Sets the loss that is used to compute empirical errors. The optional <clipp> value
specifies where the predictions are clipped during validation. The optional weights
can only be set if <loss> specifies a loss that has weights.

Meaning of specific values:
<loss> = 0 => binary classification loss
<loss> = 2 => least squares loss
<loss> = 3 => weighted least squares loss
<loss> = 4 => pinball loss
<loss> = 5 => hinge loss
<loss> = 6 => your own template loss
<clipp> = -1.0 => clipp at smallest possible value (depends on labels)
<clipp> = 0.0 => no clipping is applied

Allowed values:
<loss>: values listed above
<neg_weight>: float >= -1.0
<neg_weight>: float > 0.0
<pos_weight>: float > 0.0

Default values:
<loss> = native loss of solver chosen by option -S
<clipp> = -1.000
<neg_weight> = <weight1> set by option -W
<pos_weight> = <weight2> set by option -W
P=c(1,[<size>])
P=c(2,[<number>])
P=c(3,[<radius>],[<subset_size>])
P=c(4,[<size>],[<reduce>],[<subset_size>])
P=c(5,[<size>],[<ignore_fraction>],[<subset_size>],[<covers>])
P=c(6,[<size>],[<reduce>],[<subset_size>],[<covers>],[<shrink_factor>])
[<max_width>] [<max_depth>]

Selects the working set partition method.
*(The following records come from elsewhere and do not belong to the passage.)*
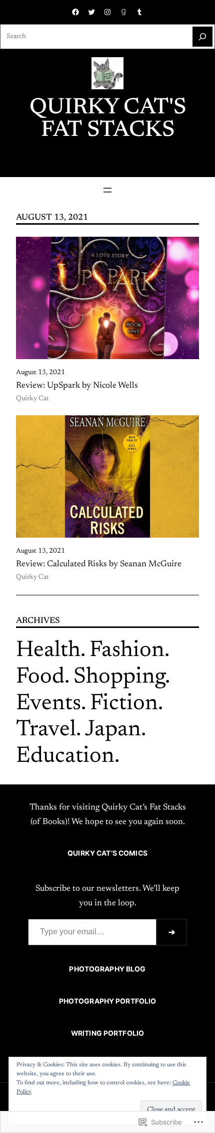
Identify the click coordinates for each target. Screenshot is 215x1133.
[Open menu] (108, 190)
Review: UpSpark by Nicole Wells (77, 385)
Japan (113, 730)
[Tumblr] (140, 12)
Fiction (124, 704)
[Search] (202, 37)
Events (48, 704)
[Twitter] (92, 12)
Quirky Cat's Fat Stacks (108, 119)
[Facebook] (76, 12)
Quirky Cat (32, 398)
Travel (46, 730)
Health (48, 650)
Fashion (127, 650)
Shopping (119, 677)
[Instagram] (108, 12)
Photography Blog (107, 969)
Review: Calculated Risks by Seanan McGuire (99, 564)
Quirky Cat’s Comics (108, 853)
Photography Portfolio (107, 1001)
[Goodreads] (124, 12)
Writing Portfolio (107, 1033)
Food (40, 677)
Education (65, 756)
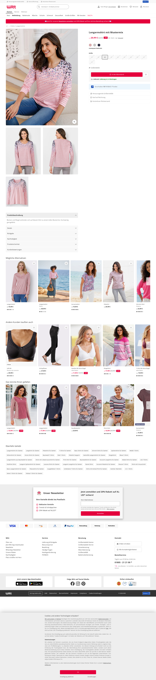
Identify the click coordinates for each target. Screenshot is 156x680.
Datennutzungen (103, 619)
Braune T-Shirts (123, 464)
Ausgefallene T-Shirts (53, 469)
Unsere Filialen (11, 552)
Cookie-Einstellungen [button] (95, 593)
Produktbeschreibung (15, 215)
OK (78, 672)
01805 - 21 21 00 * (123, 562)
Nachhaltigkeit (12, 239)
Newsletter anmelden (66, 21)
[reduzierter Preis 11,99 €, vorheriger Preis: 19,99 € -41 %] (86, 345)
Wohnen (24, 12)
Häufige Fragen (47, 550)
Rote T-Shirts (61, 455)
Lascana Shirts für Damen (51, 464)
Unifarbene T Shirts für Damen (73, 469)
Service (45, 538)
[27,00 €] (53, 345)
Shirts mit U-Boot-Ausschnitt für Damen (48, 460)
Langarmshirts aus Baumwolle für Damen (19, 460)
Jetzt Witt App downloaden (15, 545)
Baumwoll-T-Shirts (48, 455)
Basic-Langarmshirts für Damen (16, 469)
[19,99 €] (21, 281)
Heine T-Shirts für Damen (14, 473)
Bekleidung (16, 15)
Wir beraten (81, 15)
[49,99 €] (53, 281)
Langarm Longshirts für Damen (72, 464)
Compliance (83, 593)
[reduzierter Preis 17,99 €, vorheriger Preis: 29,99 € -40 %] (118, 345)
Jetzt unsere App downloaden (29, 579)
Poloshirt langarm (74, 455)
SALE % (90, 15)
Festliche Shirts (11, 464)
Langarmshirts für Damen (14, 450)
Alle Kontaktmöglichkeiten (128, 550)
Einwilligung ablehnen (67, 677)
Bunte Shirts (89, 464)
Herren (16, 12)
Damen (9, 12)
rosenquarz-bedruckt (95, 48)
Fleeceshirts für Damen (37, 469)
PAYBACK (45, 555)
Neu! (8, 15)
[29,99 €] (118, 281)
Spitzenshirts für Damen (118, 450)
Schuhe (42, 15)
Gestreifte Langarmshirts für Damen (94, 455)
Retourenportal (47, 545)
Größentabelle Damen (86, 542)
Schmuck (50, 15)
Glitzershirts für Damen (14, 455)
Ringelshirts (112, 455)
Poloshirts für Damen (49, 450)
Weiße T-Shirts (134, 450)
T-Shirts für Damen (65, 450)
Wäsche (34, 15)
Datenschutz (53, 593)
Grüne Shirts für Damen (32, 455)
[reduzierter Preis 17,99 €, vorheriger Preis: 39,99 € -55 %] (53, 405)
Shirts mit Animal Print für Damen (96, 469)
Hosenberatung (83, 547)
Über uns (9, 542)
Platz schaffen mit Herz (13, 557)
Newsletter (9, 547)
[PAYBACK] (146, 1)
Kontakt (118, 538)
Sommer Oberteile (116, 469)
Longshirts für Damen (32, 450)
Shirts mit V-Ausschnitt (139, 464)
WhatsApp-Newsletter (13, 550)
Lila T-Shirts (144, 460)
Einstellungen (92, 677)
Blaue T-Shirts (124, 455)
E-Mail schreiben (123, 544)
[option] (90, 45)
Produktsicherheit (13, 244)
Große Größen (70, 15)
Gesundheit (59, 15)
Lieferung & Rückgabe (49, 542)
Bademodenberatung (85, 555)
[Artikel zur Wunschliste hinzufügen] (146, 74)
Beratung (82, 538)
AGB (46, 593)
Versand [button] (120, 38)
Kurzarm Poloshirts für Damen (106, 464)
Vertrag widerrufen (35, 593)
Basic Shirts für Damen (81, 450)
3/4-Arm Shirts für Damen (100, 450)
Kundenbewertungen (14, 250)
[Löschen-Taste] (67, 6)
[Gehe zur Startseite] (11, 6)
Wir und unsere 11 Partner (53, 619)
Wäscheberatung (84, 550)
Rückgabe (10, 233)
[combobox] (57, 7)
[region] (78, 646)
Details (9, 228)
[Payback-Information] (146, 593)
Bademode (26, 15)
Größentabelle (95, 67)
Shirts (13, 26)
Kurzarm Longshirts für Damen (109, 460)
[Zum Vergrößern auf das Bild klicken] (74, 122)
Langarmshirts (20, 26)
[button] (6, 26)
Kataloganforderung (49, 552)
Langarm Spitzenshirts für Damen (30, 464)
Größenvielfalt (83, 552)
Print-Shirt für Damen (69, 460)
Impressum (74, 593)
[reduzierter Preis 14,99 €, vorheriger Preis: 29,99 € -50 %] (21, 405)
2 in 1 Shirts (128, 469)
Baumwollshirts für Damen (88, 460)
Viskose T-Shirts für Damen (34, 473)
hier (107, 628)
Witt (7, 538)
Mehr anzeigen (110, 509)
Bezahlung (45, 547)
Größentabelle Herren (85, 545)
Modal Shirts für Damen (129, 460)
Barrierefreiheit (63, 593)
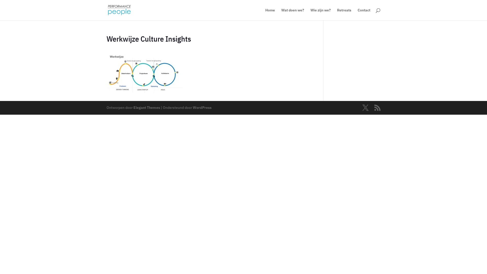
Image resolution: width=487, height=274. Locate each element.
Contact (364, 10)
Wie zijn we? (320, 10)
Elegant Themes (146, 107)
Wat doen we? (292, 10)
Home (270, 10)
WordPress (202, 107)
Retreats (344, 10)
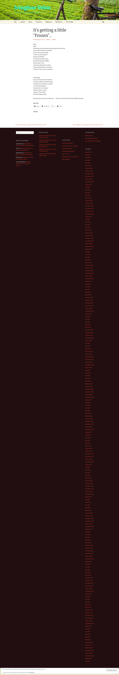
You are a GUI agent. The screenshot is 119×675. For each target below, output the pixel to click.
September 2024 (89, 214)
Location (22, 22)
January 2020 (88, 354)
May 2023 (87, 257)
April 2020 (87, 346)
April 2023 (87, 260)
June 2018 (87, 405)
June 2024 (87, 222)
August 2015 (88, 497)
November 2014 (89, 521)
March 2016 (88, 478)
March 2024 (88, 230)
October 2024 (88, 211)
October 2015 (88, 491)
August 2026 (88, 152)
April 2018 (87, 410)
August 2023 (88, 249)
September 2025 (89, 181)
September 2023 (89, 246)
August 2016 (88, 464)
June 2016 (87, 470)
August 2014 (88, 529)
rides (49, 39)
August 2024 (88, 216)
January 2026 (88, 171)
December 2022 (89, 270)
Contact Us (39, 22)
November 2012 (89, 586)
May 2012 (87, 602)
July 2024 (87, 219)
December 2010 (89, 647)
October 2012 (88, 588)
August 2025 (88, 184)
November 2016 (89, 456)
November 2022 (89, 273)
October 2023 (88, 243)
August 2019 (88, 367)
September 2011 (89, 623)
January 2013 (88, 580)
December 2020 (89, 330)
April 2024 (87, 227)
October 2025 (88, 179)
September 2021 (89, 311)
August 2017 (88, 432)
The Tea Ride (69, 22)
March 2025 (88, 198)
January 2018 (88, 419)
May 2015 (87, 505)
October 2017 (88, 427)
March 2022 (88, 295)
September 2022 (89, 278)
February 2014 (89, 545)
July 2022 (87, 284)
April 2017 (87, 443)
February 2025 (89, 200)
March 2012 (88, 607)
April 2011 (87, 637)
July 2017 (87, 435)
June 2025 (87, 190)
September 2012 (89, 591)
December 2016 (89, 454)
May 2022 (87, 289)
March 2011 (88, 639)
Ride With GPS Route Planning (93, 141)
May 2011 (87, 634)
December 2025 (89, 173)
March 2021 (88, 327)
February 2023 (89, 265)
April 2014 (87, 540)
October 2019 (88, 362)
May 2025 (87, 192)
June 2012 (87, 599)
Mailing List (49, 22)
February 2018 (89, 416)
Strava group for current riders (70, 156)
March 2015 (88, 510)
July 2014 (87, 532)
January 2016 (88, 483)
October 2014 (88, 524)
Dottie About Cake (67, 148)
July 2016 (87, 467)
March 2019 (88, 381)
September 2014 (89, 526)
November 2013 (89, 553)
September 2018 (89, 397)
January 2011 (88, 645)
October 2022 (88, 276)
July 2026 (87, 155)
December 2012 (89, 583)
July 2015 (87, 499)
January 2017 (88, 451)
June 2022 (87, 287)
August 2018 (88, 400)
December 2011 (89, 615)
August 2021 (88, 313)
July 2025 (87, 187)
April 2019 (87, 378)
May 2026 (87, 160)
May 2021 (87, 322)
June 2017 (87, 437)
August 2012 (88, 594)
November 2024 (89, 208)
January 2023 (88, 268)
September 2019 (89, 365)
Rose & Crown (65, 154)
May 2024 (87, 225)
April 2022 (87, 292)
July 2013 (87, 564)
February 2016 (89, 480)
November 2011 (89, 618)
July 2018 (87, 402)
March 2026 (88, 165)
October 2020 (88, 335)
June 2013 (87, 567)
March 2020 (88, 348)
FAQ (15, 22)
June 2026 (87, 157)
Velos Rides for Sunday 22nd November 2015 (89, 125)
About (30, 22)
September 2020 (89, 338)
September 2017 (89, 429)
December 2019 (89, 357)
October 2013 (88, 556)
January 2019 (88, 386)
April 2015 (87, 507)
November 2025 (89, 176)
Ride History (58, 22)
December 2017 (89, 421)
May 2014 (87, 537)
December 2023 (89, 238)
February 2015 (89, 513)
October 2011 (88, 621)
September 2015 (89, 494)
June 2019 (87, 373)
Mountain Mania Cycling (91, 138)
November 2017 (89, 424)
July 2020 (87, 343)
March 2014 (88, 542)
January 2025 (88, 203)
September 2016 (89, 462)
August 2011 (88, 626)
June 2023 (87, 254)
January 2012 (88, 612)
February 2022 (89, 297)
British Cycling (89, 135)
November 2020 (89, 332)
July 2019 (87, 370)
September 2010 (89, 656)
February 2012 (89, 610)
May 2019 (87, 375)
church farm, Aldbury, (67, 143)
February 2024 (89, 233)
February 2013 (89, 577)
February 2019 (89, 384)
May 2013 (87, 569)
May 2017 (87, 440)
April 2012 (87, 604)
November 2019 (89, 359)
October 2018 (88, 394)
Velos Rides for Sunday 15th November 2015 (30, 125)
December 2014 (89, 518)
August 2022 (88, 281)
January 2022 (88, 300)
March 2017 (88, 445)
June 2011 (87, 631)
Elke (55, 39)
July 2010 (87, 661)
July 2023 (87, 252)
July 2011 (87, 629)
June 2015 (87, 502)
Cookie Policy (32, 672)
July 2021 (87, 316)
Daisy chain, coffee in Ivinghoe (70, 146)
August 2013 (88, 561)
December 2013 (89, 551)
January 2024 (88, 235)
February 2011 (89, 642)
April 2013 (87, 572)
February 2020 (89, 351)
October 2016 (88, 459)
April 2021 (87, 324)
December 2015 (89, 486)
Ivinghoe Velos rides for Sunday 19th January (23, 163)
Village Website (66, 159)
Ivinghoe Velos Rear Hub (68, 151)
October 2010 (88, 653)
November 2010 (89, 650)
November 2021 (89, 305)
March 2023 (88, 262)
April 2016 (87, 475)
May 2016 (87, 472)
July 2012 (87, 596)
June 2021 (87, 319)
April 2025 (87, 195)
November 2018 (89, 392)
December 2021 (89, 303)
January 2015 (88, 516)
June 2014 (87, 534)
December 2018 (89, 389)
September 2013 (89, 559)
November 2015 (89, 489)
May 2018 (87, 408)
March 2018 (88, 413)
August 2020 (88, 340)
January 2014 (88, 548)
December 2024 (89, 206)
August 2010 (88, 658)
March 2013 (88, 575)
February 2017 (89, 448)
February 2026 (89, 168)
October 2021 (88, 308)
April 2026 (87, 163)
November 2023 (89, 241)
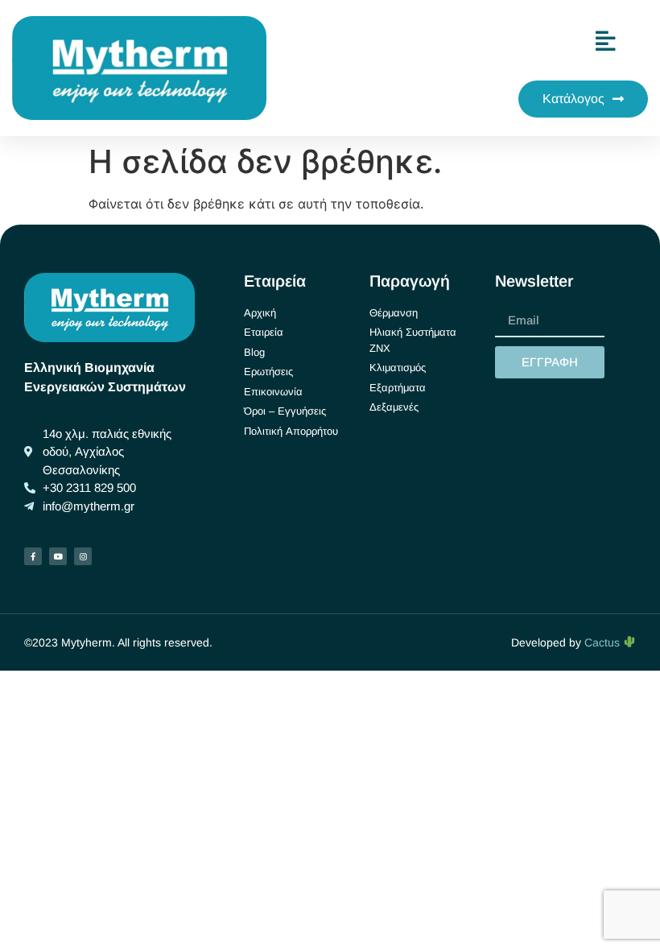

Meaning of specific values:
<type> = 0 => do not split the working sets
<type> = 1 => split the working sets in random chunks using maximum <size> of
each chunk.
Default values are:
<size> = 2000
<type> = 2 => split the working sets in random chunks using <number> of
chunks.
Default values are:
<size> = 10
<type> = 3 => split the working sets into Voronoi subsets of radius <radius>.
If [subset_size] is set, a subset of this size is used to faster
create the Voronoi partition. If subset_size == 0, the entire
data set is used, otherwise, the radius is only approximately
ensured.
Default values are:
<radius> = 1.000
<subset_size> = 0
<type> = 4 => split the working sets into Voronoi subsets of maximal size
<size>. The optional flag <reduce> controls whether a heuristic
to reduce the number of cells is used. If [subset_size] is set,
a subset of this size is used to faster create the Voronoi
partition. If subset_size == 0, the entire data set is used,
otherwise, the maximal size is only approximately ensured.
Default values are:
<size> = 2000
<reduce> = 1
<subset_size> = 50000
<type> = 5 => devide the working sets into overlapping regions of maximal
size <size>. The process of creating regions is stopped when
<size> * <ignore_fraction> samples have not been assigned to
a region. These samples will then be assigned to the closest
region. If <subset_size> is set, a subset of this size is
used to find the regions. If subset_size == 0, the entire
data set is used. Finally, <covers> controls the number of
times the process of finding regions is repeated.
Default values are:.
<size> = 2000
<ignore_fraction> = 0.5
<subset_size> = 50000
<covers> = 1
<type> = 6 => split the working sets into Voronoi subsets of maximal size
<size>. The optional flag <reduce> controls whether a heuristic
to reduce the number of cells is used. If [subset_size] is set,
a subset of this size is used to faster create the Voronoi
partition. If subset_size == 0, the entire data set is used,
otherwise, the maximal size is only approximately ensured.
Unlike for <type> = 4, the centers for the Voronoi partition are
found by a recursive tree approach, which in many cases may be
faster. <shrink_factor> describes by which factor the number of
samples should at least be decreased. The recursion is stoppend
when either <max_width> * <size> is greater than the current
working subset or the <max_tree_depth> is reached. For both
parameters, a value of 0 means that the corresponding condition
above is ignored.
Default values (so far, they are only a brave guess) are:
<size> = 2000
<reduce> = 1
<subset_size> = 50000
<shrink_factor> = 2.0000
<max_width> = 20
<max_tree_depth> = 4

Allowed values:
<type>: integer between 0 and 6
<size>: positive integer
<number>: positive integer
<radius>: positive real
<subset_size>: non-negative integer
<reduce>: bool
<covers>: positive integer
<shrink_factor>: real > 1.0
<max_width>: non-negative integer
<max_tree_depth>: non-negative integer

Default values:
<type> = 0
r=<seed>

Initializes the random number generator with <seed>.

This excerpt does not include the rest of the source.